The characters in Erin Hahn’s coming-of-age novel "Never Saw You Coming" grapple with beliefs and trauma in Michigan’s Upper Peninsula
The line between right and wrong is not always clear. Erin Hahn’s new young adult novel, Never Saw You Coming, illustrates the dilemmas that people face when they are told one thing and experience another, leaving them to sort out what they believe.
In the book, 18-year-old Meg Hennessey learns several family secrets at once and goes on a journey to make sense of it all. She grew up in Ann Arbor and travels to Marquette, Michigan, to meet with relatives she previously did not know she had. There, she meets Micah Allen, who likewise has a complicated past. The two of them find an immediate connection complete with witty banter, physical attraction, and outdoor adventures. Chapters alternate between each of their perspectives.

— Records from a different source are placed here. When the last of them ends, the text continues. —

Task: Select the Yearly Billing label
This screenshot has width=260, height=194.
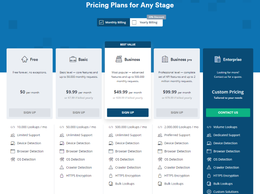Action: (x=148, y=22)
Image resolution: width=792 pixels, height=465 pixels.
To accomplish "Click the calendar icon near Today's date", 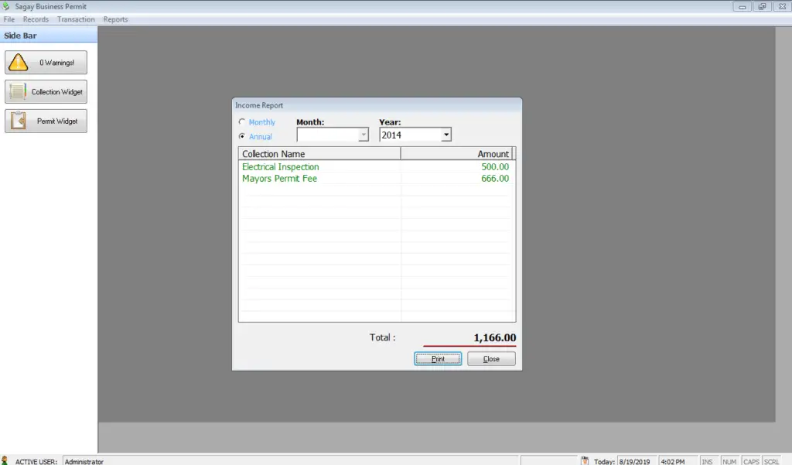I will pyautogui.click(x=585, y=460).
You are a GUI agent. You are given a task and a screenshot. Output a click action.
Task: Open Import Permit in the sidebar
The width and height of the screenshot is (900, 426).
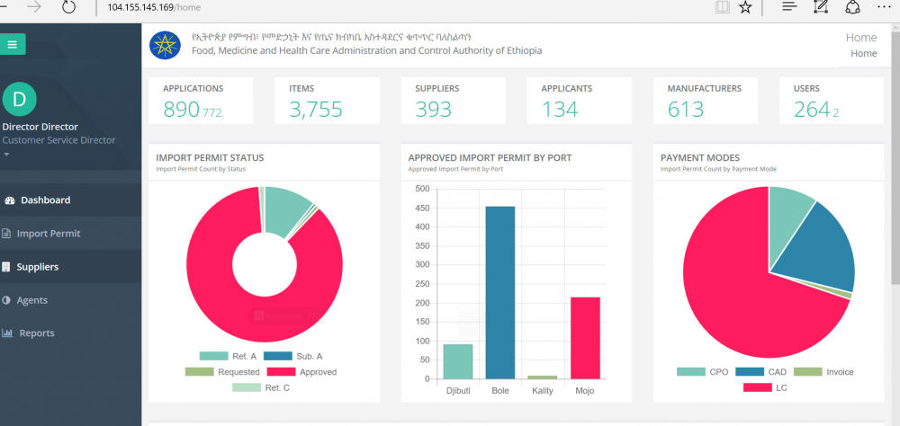coord(47,234)
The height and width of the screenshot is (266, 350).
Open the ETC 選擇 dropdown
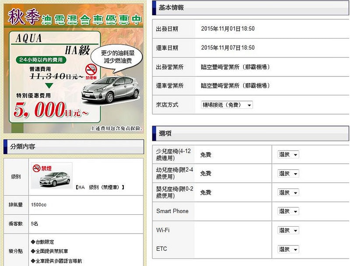[x=287, y=249]
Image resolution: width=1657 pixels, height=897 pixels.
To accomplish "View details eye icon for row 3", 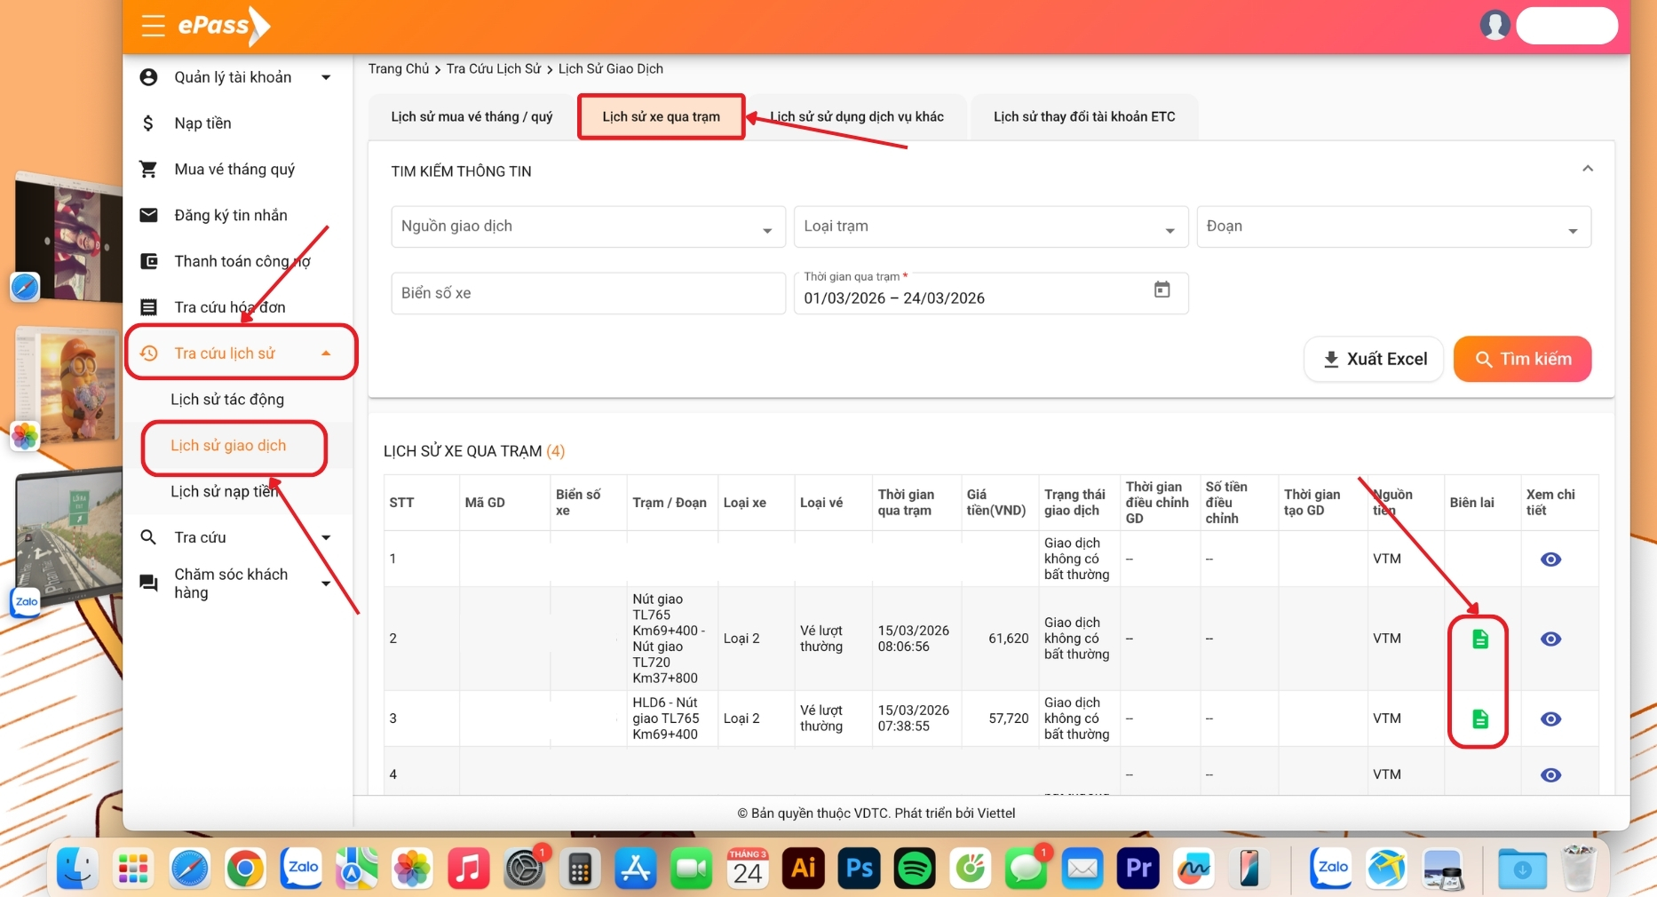I will click(1550, 719).
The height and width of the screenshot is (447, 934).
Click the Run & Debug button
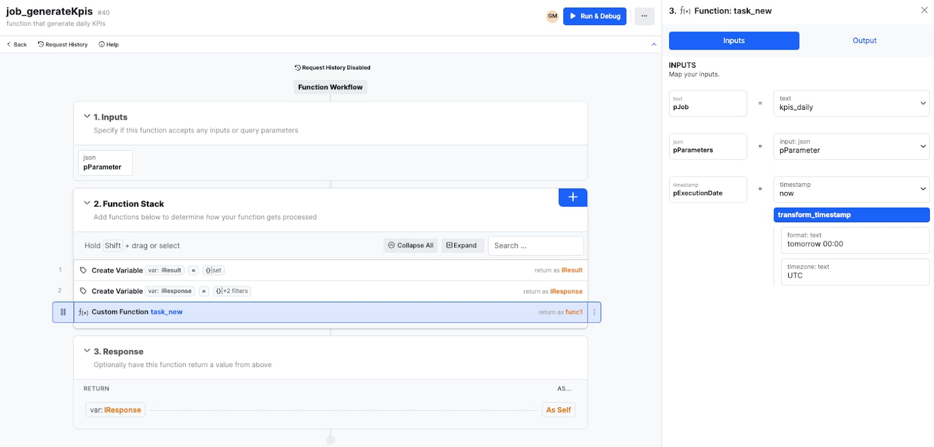pos(594,16)
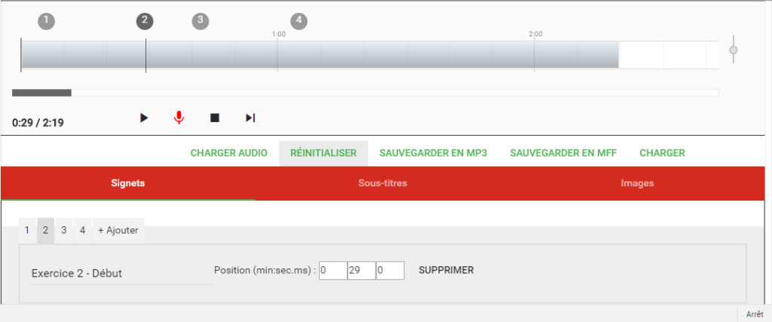Click CHARGER AUDIO to load audio
Screen dimensions: 772x322
[228, 153]
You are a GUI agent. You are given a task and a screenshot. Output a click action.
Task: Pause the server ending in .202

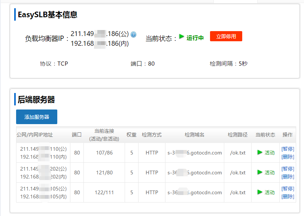pos(288,169)
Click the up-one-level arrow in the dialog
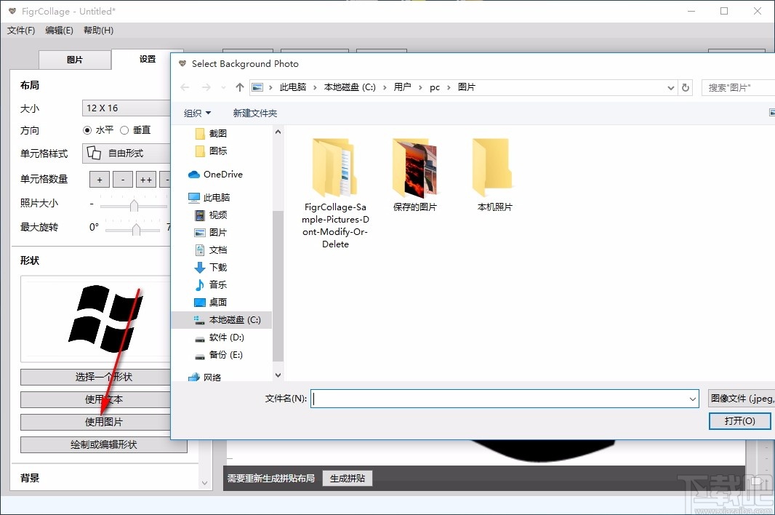The width and height of the screenshot is (775, 515). pyautogui.click(x=240, y=87)
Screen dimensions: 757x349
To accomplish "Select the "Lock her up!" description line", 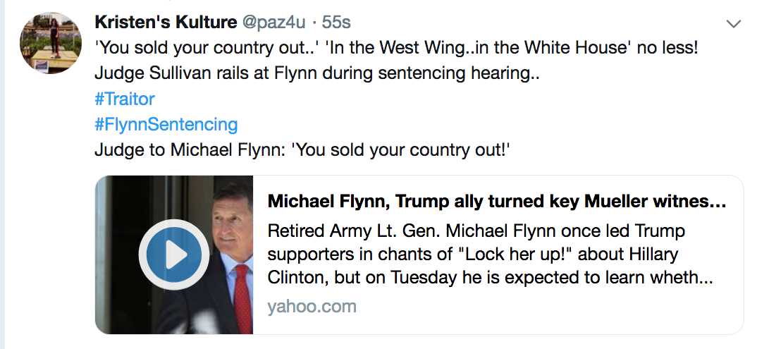I will click(478, 254).
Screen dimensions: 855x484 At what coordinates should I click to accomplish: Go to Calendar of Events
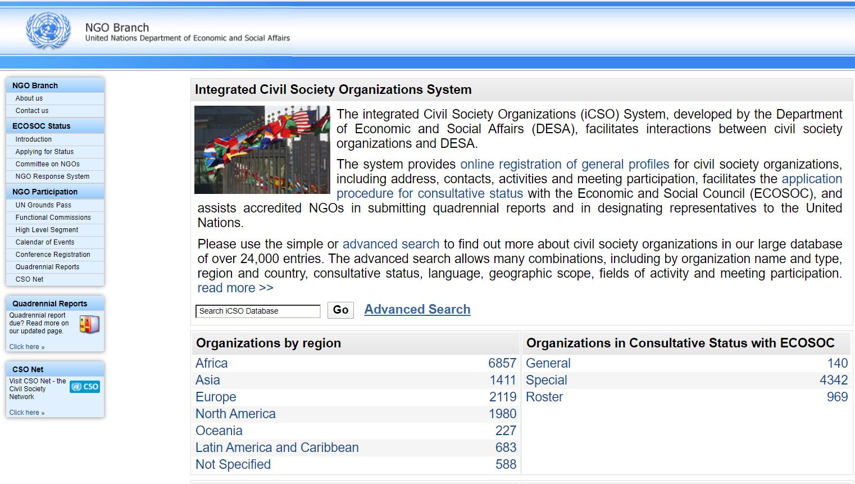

As young adults going through new situations and developing strong feelings for each other, Meg and Micah face uncertainties about whether to listen to religious advice or to follow their intuitions. Purity and abstinence are highly valued in the church, and the pair meets scrutiny even when trying to support church members and follow their values.
Meg reflects, “Before Marquette, I was only a sinner in my heart. Now I’m … out there. Like toothpaste all squeezed out of the tube. I can’t be put back in. And I don’t think I want to be.” She reconsiders the good that can come from bad situations. Her parents’ circumstances are among those situations, and she wonders about the concept of sin:
If God brought my parents together that one time, just to make me, and if it was a blessing planned by God, how could it be a sin? Are sins just blessings being played in God’s long game?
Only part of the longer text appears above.